Вы бы и до сих пор поклонялись Перуну».
Собственно в этом риторическом вопросе содержался
ответ на все случаи. Греки, сирийцы, эфиопы, римляне, египтяне,
русские, болгары и все другие народы, - если бы они ставили национальную
традицию выше веры, то они бы никогда не приняли христианства, а
язычники Востока до сих пор поклонялись бы вместо единого Бога ислама
- своим идолам. Все это, впрочем, никак не может быть аргументом
против национальной оболочки и стиля той или иной религиозной общины
и церкви. Нация - это характер, индивидуальное лицо этнического
коллектива. Вне ее невозможна ни культура, ни Церковь - как они
не существуют для «человека» вообще. Основа всего - диалектика апостола
Павла: с одной стороны, он иудей и сознает себя причастным своему
народу, а с другой, говорит, что нет ни мужского пола, ни женского.

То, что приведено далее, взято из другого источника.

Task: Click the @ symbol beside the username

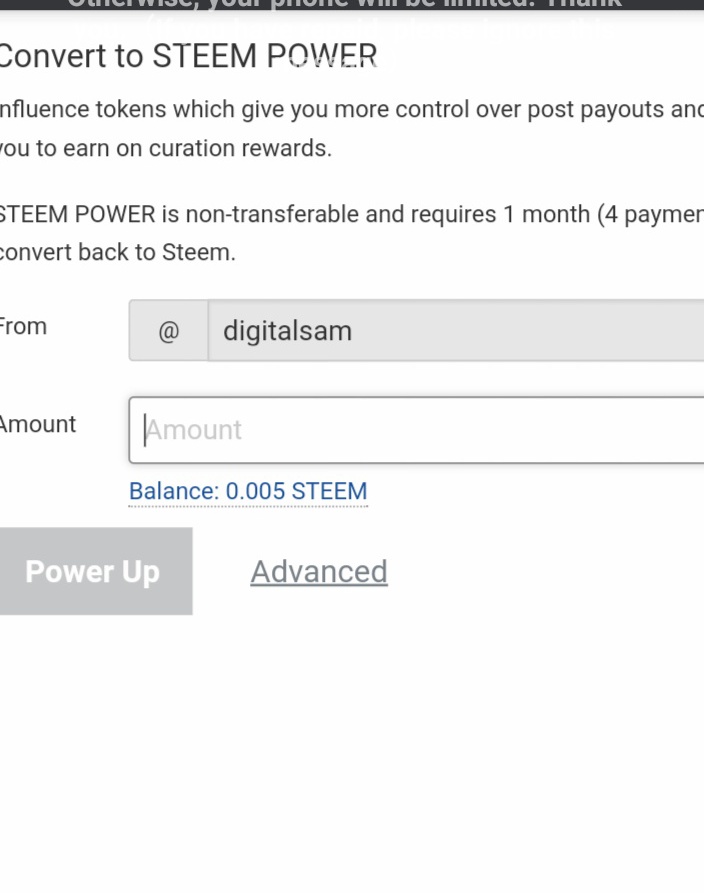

Значит ли это, что он отрицает существование полов? Он просто указывает
на иерархию в духовной жизни. В проявлениях, в земном, во внешнем,
в «природном» есть и эллин и иудей, есть и мужчина и женщина. Но
в глубине (как теперь говорят, в сфере экзистенциального), во встрече
со Христом все это отступает на задний план. Аналогия - искусство.
Оно, как правило, есть проявление национальной культуры, но на своих
высотах доступно всем векам и народам. Наименее национальна наука,
потому что она безлична, как бы «внечеловечна».
Я отвлекся на все эти рассуждения лишь потому, что
подобные мысли занимали меня все то время и не потеряли актуальности
и сейчас. Я жил ими всецело, но это не мешало мне оставаться в гуще
жизни, работать, учиться, интенсивно общаться с людьми, с которыми
меня связывали общие дела, интересы (научные и бытовые), я совсем
не выглядел отчужденным. И пожалуй, считал бы такую «пользу» ложью,
доказательством тому, что христианство «не имеет отношения к жизни».